Budget 2020 is being presented in the backdrop of economic growth likely hitting a decadal low of 5%.
As forecast by the first advance estimates of the government early this month. The nominal growth is projected to fall to a 42-year low.
Growth slowdown has hit the government's finances hard with the fiscal ending with a likely revenue shortfall of Rs 2 lakh crore.
Poor economic strategy of the government has left no hopes of relief to the common man. As per the advance estimates, several key indicators have fallen to multi-year lows this fiscal.
Among them is investment growth, which is set to shrink to just 1%, the slowest in 17 years.
GDP growth: 5% (Lowest in 11 years)
Pvt consumption: 5.8% (Lowest in 7 years)
Investments: 1% (Slowest in 17 years)
Manufacturing: 2% (Lowest in 15 years)
Agriculture: 2.8% (Lowest in 4 years)
Consumer price index (CPI)-led inflation ticked up sharply to 7.35% in December, moving out of RBI's inflation band.
The sharp escalation came on the back of vegetable prices edging upwards during the month.
The RBI had cut repo rate six times last year for a total of 135 basis points, before pausing in its December policy in view of higher inflation.
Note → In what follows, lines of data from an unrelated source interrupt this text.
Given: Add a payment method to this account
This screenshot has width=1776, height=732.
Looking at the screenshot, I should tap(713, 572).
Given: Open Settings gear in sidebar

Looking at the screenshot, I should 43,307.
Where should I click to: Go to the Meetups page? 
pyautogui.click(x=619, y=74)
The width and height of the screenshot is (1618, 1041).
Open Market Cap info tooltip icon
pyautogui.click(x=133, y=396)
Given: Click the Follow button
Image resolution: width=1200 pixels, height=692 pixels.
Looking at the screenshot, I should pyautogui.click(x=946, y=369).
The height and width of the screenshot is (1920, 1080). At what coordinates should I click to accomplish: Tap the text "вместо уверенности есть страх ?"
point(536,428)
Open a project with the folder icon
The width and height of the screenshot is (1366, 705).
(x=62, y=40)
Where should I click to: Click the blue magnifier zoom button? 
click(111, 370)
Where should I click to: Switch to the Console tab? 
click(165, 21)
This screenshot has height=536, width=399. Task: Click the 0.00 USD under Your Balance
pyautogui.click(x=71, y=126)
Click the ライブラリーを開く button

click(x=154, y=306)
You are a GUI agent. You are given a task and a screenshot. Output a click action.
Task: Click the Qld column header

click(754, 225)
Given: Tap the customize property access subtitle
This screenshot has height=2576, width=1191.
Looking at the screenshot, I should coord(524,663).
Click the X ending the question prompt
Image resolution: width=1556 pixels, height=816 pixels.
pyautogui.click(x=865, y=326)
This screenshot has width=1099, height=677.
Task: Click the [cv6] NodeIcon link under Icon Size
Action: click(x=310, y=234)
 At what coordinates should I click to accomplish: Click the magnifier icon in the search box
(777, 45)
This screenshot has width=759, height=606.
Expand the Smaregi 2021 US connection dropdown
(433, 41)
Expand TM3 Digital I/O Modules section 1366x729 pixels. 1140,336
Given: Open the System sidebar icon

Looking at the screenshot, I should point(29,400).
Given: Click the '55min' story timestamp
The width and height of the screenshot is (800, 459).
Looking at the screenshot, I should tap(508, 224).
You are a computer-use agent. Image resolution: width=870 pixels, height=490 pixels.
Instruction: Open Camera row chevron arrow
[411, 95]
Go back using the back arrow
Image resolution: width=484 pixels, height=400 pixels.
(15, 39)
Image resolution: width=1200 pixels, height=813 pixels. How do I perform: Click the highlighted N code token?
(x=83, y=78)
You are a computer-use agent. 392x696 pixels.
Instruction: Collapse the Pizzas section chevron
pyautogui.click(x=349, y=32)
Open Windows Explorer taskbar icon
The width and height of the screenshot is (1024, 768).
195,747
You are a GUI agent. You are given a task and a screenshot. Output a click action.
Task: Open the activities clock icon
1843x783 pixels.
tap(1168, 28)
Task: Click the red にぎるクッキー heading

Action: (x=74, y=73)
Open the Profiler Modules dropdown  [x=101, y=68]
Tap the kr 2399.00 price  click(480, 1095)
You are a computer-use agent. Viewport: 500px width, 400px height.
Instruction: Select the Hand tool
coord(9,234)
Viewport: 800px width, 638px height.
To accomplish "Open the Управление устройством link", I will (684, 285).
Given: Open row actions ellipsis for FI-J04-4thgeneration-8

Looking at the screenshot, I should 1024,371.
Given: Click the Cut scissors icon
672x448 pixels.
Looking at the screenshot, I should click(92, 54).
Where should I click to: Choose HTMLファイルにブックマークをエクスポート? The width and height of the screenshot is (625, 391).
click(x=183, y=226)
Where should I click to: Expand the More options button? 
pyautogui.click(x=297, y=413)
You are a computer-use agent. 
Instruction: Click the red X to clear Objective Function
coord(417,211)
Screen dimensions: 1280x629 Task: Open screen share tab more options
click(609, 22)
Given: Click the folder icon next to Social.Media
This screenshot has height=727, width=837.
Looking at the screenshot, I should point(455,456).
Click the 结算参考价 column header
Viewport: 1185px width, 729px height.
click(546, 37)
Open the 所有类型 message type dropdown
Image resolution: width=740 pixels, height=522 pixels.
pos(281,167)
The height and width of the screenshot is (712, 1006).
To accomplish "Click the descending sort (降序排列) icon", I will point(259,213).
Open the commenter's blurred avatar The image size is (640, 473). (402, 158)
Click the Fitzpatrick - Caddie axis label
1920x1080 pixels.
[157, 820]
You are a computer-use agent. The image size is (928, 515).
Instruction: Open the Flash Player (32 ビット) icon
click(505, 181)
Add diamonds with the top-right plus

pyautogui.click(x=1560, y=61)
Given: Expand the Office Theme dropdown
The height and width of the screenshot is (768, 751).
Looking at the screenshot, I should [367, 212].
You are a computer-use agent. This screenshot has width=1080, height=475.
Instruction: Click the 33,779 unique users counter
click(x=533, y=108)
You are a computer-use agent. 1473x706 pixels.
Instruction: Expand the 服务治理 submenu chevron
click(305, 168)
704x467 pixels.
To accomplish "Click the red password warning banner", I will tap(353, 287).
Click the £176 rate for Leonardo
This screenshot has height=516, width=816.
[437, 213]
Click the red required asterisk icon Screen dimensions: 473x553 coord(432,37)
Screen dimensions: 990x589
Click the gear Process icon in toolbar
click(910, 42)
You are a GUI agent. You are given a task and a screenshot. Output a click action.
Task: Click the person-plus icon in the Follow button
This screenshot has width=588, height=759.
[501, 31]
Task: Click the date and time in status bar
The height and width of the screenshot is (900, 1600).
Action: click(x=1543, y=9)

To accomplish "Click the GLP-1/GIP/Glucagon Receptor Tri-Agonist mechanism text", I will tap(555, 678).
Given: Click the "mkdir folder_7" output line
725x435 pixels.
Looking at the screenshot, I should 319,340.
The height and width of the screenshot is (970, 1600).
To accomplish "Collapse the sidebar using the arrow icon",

Current indications are that the apex bank may wait for inflation to soften, and for the previous rate cuts to show effects before effecting another policy action.
The government, in all likelihood, will breach this year's target by as much as 50 basis points or 0.5%.
It translates into a fiscal deficit of 3.8%, a steep slippage from the Budgeted target of 3.3%.
If the government decides to include off-Budget liabilities, it could lead to a even bigger slippage.
If the government decides to stick to the fiscal glide path, it will have to crimp expenditure, which in turn will hurt growth.
The likely tax shortfall of Rs 2 lakh crore will crimp government's fiscal space, precluding any rise in spending.
This will also play out in terms of any further fiscal stimulus owing to concerns over slippages.
Experts feel that any cut in personal income tax may not trigger consumption as it's likely to benefit a very small base.
An expenditure-led boost to economy also looks tough as resource mobilisation during a slump is a challenge.